The participants come from different disciplinary background and regional expertise. Anthropologists, political scientists, sociologists and historians as well as social theorists and media scholars will discuss the following thematic interconnections in the Arab, Iranian, Turkish and Israeli lifeworld:
1) Can we understand the politics of the post-Arab Spring era as an expression of right-wing politics?
2) How can we connect the local experience of countries such as Egypt, Israel, Turkey, Iran, Lebanon, Saudi Arabia and Syria to the global momentum of right-wing movements?
3) Is there a culture of the right?
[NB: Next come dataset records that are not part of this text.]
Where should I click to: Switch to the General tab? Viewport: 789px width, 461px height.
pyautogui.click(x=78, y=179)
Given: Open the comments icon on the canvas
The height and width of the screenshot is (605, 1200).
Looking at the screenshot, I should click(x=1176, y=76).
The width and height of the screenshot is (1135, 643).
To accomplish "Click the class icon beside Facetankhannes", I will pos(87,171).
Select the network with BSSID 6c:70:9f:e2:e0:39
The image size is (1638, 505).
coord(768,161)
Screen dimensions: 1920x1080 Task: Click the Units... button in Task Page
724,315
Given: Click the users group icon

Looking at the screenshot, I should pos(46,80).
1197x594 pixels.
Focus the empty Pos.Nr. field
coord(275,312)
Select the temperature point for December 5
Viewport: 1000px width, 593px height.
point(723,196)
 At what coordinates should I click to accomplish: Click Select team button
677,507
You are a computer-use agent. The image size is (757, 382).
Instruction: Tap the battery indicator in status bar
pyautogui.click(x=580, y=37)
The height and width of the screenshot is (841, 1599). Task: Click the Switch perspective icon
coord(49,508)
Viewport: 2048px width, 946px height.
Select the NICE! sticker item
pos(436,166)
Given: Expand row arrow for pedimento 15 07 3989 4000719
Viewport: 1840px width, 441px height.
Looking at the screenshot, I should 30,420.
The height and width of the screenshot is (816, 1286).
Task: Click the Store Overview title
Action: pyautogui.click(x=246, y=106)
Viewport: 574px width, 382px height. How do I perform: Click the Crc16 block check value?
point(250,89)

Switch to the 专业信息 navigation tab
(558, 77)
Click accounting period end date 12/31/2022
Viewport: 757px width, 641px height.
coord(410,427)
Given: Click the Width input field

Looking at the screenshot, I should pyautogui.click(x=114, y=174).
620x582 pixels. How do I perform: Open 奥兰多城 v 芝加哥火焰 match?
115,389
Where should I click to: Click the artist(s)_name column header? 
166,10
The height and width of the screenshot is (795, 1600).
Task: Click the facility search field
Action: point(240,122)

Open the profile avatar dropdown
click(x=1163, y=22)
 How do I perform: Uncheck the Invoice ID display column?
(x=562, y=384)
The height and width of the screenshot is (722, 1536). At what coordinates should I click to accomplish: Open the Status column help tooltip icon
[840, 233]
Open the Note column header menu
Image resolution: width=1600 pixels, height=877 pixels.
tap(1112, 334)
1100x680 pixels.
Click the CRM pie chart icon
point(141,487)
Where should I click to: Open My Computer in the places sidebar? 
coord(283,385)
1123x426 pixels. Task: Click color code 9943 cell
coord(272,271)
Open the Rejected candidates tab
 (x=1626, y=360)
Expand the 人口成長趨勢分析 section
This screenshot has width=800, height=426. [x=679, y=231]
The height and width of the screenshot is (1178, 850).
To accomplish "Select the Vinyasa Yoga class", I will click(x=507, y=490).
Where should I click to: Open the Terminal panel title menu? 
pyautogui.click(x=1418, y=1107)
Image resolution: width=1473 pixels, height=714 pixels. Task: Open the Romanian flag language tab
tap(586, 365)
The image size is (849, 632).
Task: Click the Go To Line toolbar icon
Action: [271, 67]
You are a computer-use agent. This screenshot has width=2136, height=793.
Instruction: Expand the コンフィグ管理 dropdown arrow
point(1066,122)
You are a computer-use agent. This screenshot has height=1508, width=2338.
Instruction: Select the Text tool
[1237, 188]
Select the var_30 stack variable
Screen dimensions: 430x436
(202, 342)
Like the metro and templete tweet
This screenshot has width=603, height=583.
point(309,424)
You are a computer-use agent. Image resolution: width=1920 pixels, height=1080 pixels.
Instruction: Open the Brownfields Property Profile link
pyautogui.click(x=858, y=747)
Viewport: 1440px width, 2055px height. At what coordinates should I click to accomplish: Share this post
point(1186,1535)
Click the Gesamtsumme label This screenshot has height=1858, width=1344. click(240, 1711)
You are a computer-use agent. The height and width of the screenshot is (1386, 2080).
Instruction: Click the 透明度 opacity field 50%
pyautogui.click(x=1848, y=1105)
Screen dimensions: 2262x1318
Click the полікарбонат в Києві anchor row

And if so what it is and how does it differ from other cultural formats, such as Islamist culture and Leftist culture?
4) What is the strategic and tactical use of digital media in the activation of right-wing networks, locally and transnationally?
By uncovering these and other issues, the roundtable expects to inform as much as to reflect and to formulate novel ways of configuring the Middle East’s local and global politics and society in a time when parallel trends seem to be materialising across the world, from the United States, Brazil, India, and France.